While there may not be as many iconic shots in Joker: Folie à Deux compared to Joker, cinematographer Lawrence Sher creates some jaw-dropping spectacles that are wonderful to look at, especially with some of the musical sequences.
However, I am disappointed that some good-looking scenes in the trailer were cut. Most significantly, one of Joker and Lee’s more dynamic sequences on the stairs outside the courthouse. It’s mindboggling why Philips cut this out (and left in other more questionable musical numbers) when it would have easily been one of the defining scenes in Folie à Deux.
VERDICT
Overall, Joker: Folie à Deux lacks the soul and essence of what made the first film great—and that was entirely intentional by Philips and his co-writer Scott Silver. His interview with The Warp revealed his initial purposes with Joker: “I literally described to Joaquin at one point in those three months as like, ‘Look at this as a way to sneak a real movie with a real budget and we’ll call it f—ing Joker. That’s what it was.”
I can look past his patronising tone about calling his project a “real movie” but it’s his sentiment behind making a Joker movie that leaves a bad taste in my mouth. It’s clear that Philips wanted to make a movie about a character struggling with mental illness but didn’t trust his writing enough to think it would succeed on its own. “[K]ids wouldn’t care or go to this movie if it was called Arthur,” he further explains.

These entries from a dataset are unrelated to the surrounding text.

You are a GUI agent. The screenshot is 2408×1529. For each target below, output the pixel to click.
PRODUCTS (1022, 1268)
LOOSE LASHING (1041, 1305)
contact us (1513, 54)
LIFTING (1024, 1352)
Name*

So he entered the uber-lucrative superhero genre, cut up one of the most iconic legacy characters in DC Universe and wore Joker like a skinsuit to entice hungry fans. As it turns out, he did write a compelling and wonderfully complex character. So much so that audiences had an adverse reaction to what he intended: while we acknowledge he was a severely disturbed individual, we also empathised with Arthur and understood how the system failed him.
So what did Philips decide to do? Undo everything he achieved with the character in this definitively anti-audience sequel. Folie à Deux seeks to drive home the point that you should never have rooted for Arthur in the first place because he was and always will be a sad, miserable and weak person who will never amount to anything—not even the Joker he himself created. Philips knows the jarring ending of Joker: Folie à Deux will most likely incite riots within the fandom and he’s all too happy to do it in contempt for an audience that failed to see The Vision in his eyes. In the end, it’s Philips who gets the last laugh.